4. Significant Decrease In Fuel Efficiency
Seems like every little issue with your car affects the fuel economy/efficiency? Well, somehow, that’s it – that’s how modern cars are designed. Every component and system used on modern cars are interconnected; hence, when one system fails, it may directly affect many others.
Talking about how a faulty manifold can affect fuel efficiency, here’s how it happens. When the manifold is clogged, emission gasses won’t get out from the exhaust, instead, they are sent back to the engine. This makes the engine work more “harder” than usual.
Now, since the engine is kind of overworking itself, it uses more fuel and also needs more oil to stay clean. Apparently, the “more” fuel intake by the engine would lead to a significant decrease in your car’s fuel efficiency.
5. Burning Smell From The Engine Bay
Yes, when something goes wrong in the exhaust system, harmful gases are sent back into the engine, get excessively heated up, and then released from any open space. Now, due to the excessive “heating up” in the engine bay, these gases would escape with a burning scent.
So, when you start perceiving a burning smell coming from your engine bay, first, check the engine and its surrounding component, if everything seems good, the culprit could be your exhaust manifold.
6. Random Performance Issues
When your car starts slacking in performance, and you’re sure there’s nothing wrong with your engine, directly, that’s a sign that you should check other important parts of your car, and that includes the exhaust.

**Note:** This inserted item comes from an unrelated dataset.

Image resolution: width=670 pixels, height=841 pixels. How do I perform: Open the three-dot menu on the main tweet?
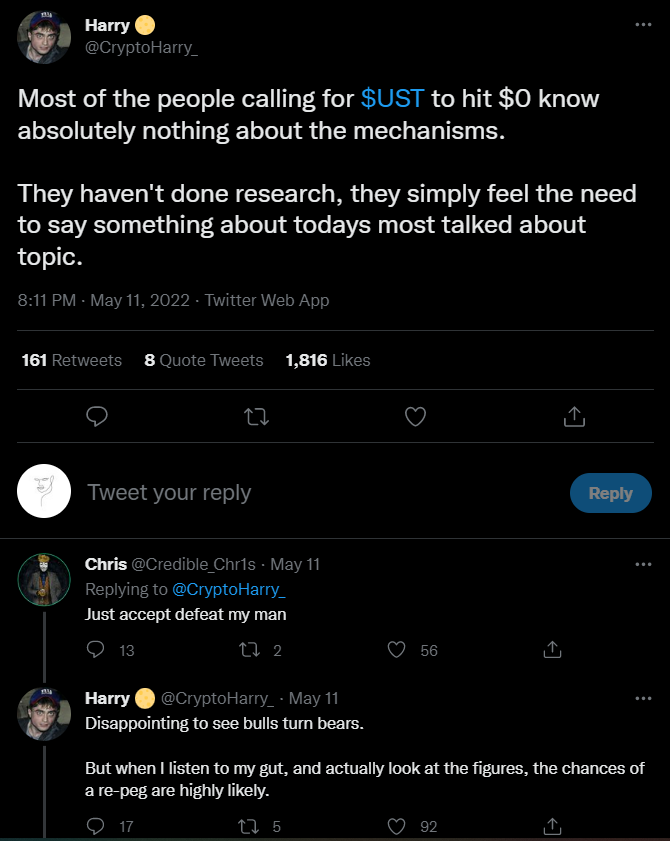click(x=643, y=25)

A loose manifold can actually contribute to different unusual performance issues – especially on newer cars. Your best bet would be to change the manifold (if broken), or fix the manifold gasket (if that’s the culprit). Generally, a good and working manifold has an important role to play in engine performance.
Related Post: Signs of a Clogged Catalytic Converter
How To Clean A Clogged Exhaust Manifold?
If your troubleshooting or inspection showed your manifold is clogged, the next thing to do is to unclog it. Unclogging your car exhaust manifold is quite a technical task, so, it is advisable that you get a mechanic to do that for you. Notwithstanding, here’s how to do it yourself.
Step 1: Locate the manifold
First, find out where the exhaust manifold is installed in your car. It’s usually among the components in the engine bay. You can search your owner’s manual for the exact position of your car’s exhaust manifold.
Step 2: Wear safty gear
Put on safety gear, which includes a nose mask and hand gloves, then carefully remove (unmount) the manifold from its position.
Step 3: Clean the manifold
Clean up the manifold using a lubricating spray solvent, and then clean the interior and exterior parts. Ensure that you remove all the dirt and sediments that clogged the manifold.
Step 4: Install the manifold back
When you’re certain that the manifold is now clean – free from any sort of clog, remount it carefully and close the engine bay. Start your car and check for the previous signs that made you believe your exhaust manifold is clogged.
Conclusively, a clogged manifold would contribute to the following signs: loss of power, smelly fumes, burning smell, high fuel usage, and loud noises.
You can actually unclog the engine’s exhaust manifold, but it’s best to have a mechanic do that.